“Il Manifesto”  September 21, 2010 – Italy
From Conakry with fury. Guinea today. A documentary.
Let’s start over from Guinea to get rid of the  enchantment of the “African paradox”. Will this Continent, which has most sadistically been deprived of all of its wealth, even human labour (is it atavistically obvious to say it’s been punished because of its  communism?) ever stop getting under- developed by the Western Countries?  Especially now that Obama, “our close relative, the international President who’s going to change Africa”, and Pretoria, not Stockholm, has become an antinazi’s oasis, maybe…
Let’s start over from Guinea Conakry. 250.000 kmq, population: 10milion, first African Country to achieve independence from colonialism. From the State which, after the attack that stopped the last former“strong man”, Captain Moussa Dadis Camara, is going to (hopefully a few days from now) hold the first democratic election ballot: bipolarity (not as ethnical, racist and wild as ours), frauds, no military eligible (allowed to run for President).
We’re able to reach Conakry thanks to Chiara Cavallazzi, her mixed Italian-Guinean crew (music is Italian, sounds more like a horror carillon à la Dario Argento than exotism) and her film: Changement (previewed at Milano Film Festival), four years of work about the Country that best represents African independence: 2/3 of the World’s bauxite, abundant with diamonds, gold, oil, uranium, greedy corporations, black misery, thirst, illiteracy, darkness, diseases, dictatorships and slaughters of political enemies.
From Guinea, Cavallazzi, who comes from video-installations, didn’t bring back to Italy a news-anchor(wo)man booty: stentorian voice over texts, hers or written by an “expert”, which is poison for an “objective documentary”, since it puts the viewer in a self-defensive manner.

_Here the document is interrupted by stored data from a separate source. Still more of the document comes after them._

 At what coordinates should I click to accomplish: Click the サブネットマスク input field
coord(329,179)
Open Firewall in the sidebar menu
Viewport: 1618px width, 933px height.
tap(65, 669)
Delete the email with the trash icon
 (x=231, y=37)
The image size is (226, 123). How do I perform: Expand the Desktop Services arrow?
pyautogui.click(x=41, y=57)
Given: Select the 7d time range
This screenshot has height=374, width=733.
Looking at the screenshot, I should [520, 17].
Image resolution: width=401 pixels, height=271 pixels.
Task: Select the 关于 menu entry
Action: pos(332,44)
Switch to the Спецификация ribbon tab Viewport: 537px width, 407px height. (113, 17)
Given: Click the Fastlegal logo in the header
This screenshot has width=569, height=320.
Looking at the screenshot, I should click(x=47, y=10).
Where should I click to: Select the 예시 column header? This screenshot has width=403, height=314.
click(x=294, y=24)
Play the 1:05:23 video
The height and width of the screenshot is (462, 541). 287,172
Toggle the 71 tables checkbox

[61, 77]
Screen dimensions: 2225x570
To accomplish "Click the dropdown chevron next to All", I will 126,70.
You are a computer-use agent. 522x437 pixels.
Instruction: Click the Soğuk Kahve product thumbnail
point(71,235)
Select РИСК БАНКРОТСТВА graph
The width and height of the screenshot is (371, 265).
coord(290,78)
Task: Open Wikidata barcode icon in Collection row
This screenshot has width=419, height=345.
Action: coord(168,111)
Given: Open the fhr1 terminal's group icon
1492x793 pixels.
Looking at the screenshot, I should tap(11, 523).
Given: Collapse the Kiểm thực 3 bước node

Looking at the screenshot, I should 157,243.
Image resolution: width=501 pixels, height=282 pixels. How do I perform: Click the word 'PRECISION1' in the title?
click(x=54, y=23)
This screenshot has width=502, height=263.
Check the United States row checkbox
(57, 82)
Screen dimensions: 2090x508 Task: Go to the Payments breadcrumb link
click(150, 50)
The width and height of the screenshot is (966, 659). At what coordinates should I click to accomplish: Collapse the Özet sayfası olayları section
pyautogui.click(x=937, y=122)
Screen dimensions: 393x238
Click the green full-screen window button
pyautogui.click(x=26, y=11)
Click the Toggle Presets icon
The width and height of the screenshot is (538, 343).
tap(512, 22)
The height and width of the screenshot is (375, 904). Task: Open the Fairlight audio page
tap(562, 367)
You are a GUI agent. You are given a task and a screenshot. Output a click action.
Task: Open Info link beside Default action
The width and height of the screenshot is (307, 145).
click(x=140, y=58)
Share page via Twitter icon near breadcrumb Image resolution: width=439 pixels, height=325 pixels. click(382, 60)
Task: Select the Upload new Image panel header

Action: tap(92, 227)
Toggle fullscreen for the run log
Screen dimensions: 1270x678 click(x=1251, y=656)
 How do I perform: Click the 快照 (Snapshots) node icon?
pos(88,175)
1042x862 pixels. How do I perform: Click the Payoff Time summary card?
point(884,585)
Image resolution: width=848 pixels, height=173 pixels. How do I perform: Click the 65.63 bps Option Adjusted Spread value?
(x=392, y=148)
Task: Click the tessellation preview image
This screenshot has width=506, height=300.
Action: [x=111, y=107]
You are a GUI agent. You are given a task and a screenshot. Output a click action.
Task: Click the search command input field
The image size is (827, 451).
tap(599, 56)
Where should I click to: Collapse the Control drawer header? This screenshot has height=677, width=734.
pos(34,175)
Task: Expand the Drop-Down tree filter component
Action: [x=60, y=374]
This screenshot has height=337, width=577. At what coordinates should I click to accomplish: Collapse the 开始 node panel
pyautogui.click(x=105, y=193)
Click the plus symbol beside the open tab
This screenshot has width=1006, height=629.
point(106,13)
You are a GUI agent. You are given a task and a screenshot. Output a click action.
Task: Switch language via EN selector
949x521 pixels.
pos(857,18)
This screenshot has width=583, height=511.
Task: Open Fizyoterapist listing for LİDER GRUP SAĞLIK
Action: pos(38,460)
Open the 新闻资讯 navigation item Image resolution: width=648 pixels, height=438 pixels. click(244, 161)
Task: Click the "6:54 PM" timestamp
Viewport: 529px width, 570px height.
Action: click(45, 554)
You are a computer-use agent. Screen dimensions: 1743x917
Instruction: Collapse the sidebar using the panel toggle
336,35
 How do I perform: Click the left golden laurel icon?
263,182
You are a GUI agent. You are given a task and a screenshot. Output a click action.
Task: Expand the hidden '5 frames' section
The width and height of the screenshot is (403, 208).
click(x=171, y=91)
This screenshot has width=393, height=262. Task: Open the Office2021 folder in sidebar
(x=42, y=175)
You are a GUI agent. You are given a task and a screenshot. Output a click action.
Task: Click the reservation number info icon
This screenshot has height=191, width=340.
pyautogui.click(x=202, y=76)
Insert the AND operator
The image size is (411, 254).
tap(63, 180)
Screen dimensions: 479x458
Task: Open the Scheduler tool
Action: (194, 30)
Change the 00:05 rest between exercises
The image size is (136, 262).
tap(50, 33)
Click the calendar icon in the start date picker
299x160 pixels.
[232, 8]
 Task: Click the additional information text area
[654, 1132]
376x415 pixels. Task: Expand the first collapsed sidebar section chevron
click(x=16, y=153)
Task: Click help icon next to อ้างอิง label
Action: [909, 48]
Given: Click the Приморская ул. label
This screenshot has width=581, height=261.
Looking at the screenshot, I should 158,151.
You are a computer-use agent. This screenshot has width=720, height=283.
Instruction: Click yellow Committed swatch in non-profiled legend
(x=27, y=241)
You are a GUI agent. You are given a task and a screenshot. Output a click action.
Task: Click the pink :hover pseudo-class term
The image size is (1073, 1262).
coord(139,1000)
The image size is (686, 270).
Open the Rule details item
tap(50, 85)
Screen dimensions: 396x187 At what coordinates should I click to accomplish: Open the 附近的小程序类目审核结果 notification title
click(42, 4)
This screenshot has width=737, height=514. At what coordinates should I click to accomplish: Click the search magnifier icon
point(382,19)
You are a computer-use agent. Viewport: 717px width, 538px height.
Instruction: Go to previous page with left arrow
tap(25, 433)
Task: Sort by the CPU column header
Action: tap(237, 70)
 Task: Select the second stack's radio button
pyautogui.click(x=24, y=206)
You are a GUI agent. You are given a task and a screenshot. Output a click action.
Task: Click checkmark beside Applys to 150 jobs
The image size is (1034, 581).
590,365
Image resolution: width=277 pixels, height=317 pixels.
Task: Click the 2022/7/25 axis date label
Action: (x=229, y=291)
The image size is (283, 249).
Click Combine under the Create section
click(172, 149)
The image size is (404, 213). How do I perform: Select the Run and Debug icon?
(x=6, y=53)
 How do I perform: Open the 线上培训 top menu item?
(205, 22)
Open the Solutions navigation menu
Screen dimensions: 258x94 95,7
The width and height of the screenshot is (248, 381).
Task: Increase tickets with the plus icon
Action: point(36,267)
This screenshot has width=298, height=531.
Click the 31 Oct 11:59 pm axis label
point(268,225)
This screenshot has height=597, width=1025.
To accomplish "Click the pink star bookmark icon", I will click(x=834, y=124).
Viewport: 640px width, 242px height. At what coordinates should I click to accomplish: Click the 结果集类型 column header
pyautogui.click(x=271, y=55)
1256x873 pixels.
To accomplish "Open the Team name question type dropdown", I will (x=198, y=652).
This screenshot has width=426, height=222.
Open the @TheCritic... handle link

It is, instead, a visual composition seen strictly from the Guinean point of view, edited à la Butch Morris, in a dissonant harmony, with a free-jazz of split screens and overlays, composed by the editing of precise (and often dreadful) stock footage about slaughters (the 40 protesters killed in January 2007, the ones killed in 2009) and on-the-road interviews to the wealthy and politically informed civil society (students, doctors, kids, politicians, lawyers, housewives, people passing by, poor tradesmen), as well as to the militants: Saran Daraba Kaba and Thiermo Sow (human rights), Rabiatou Serah Diallo (unionist). An amazing “protesting” collective, playful and daring despite all the sufferings, which is the other glorious mystery of a tameless Continent.
Besides prohibiting any kind of interafrican communication, colonialism only built streets to commute raw materials towards the motherland, and hospitals for white people only, restraining Guineans from:
1. Autonomous industrial take-off
2. Plausible currency (French colonialists, while leaving, robbed Conakry of all of its gold, in 1958, and coined fake money to poison the economy)
3. A local middle-class, in all meanings, well-educated, extra tribal, incorruptible and autonomous.
Yet, the free Africa movement is more and more powerful and charming, such as vuvuzelas transformed into Trumpets of Jericho. Guinea Conakry, since 1958, already means Sekou Tourè. After the one in Haiti, which cost dear to the town of Port-au-Prince, Conakry is the first “I’d rather not” which broke the spell and, through a referendum, demolished De Gaulle’s smooth neocolonialistic advances. An uproar was caused by the shameless and ungrateful communist heir of Toussaint Louverture, who’s been ever since persecuted by the entire free world’s media. Of course, Sekou Tourè may have been cruel to his opponents, but not as much as the widely celebrated Saint Putin. And Cavallazzi’s documentary, which ends quoting Thomas Sankara, the last African Bartebly who had the courage to escape the “globalization from the top”, and the private lust, not like the corrupted traitor who murdered him (Compaorè), starts with a threatening Sarkozy pretending to beg forgiveness for the aggravated continuous robberies, for the massacres, for the criminal horrors committed during the 500 years of colonization, actually striking up the same old racist tune: “don’t forget it was us, the French, who also gave a lot, streets, hospitals…” and money to the corruptible militaries, such as Lansana Conté (1984-2004), Conakry’s ultraliberal dictator and drug dealer, persecutor of political opponents without having Europe ever worrying or protesting even once for the democratic and human situation. Guinea’s future, today, is linked to the international mediation of a similar gentleman, Compaorè. Is it just a coincidence?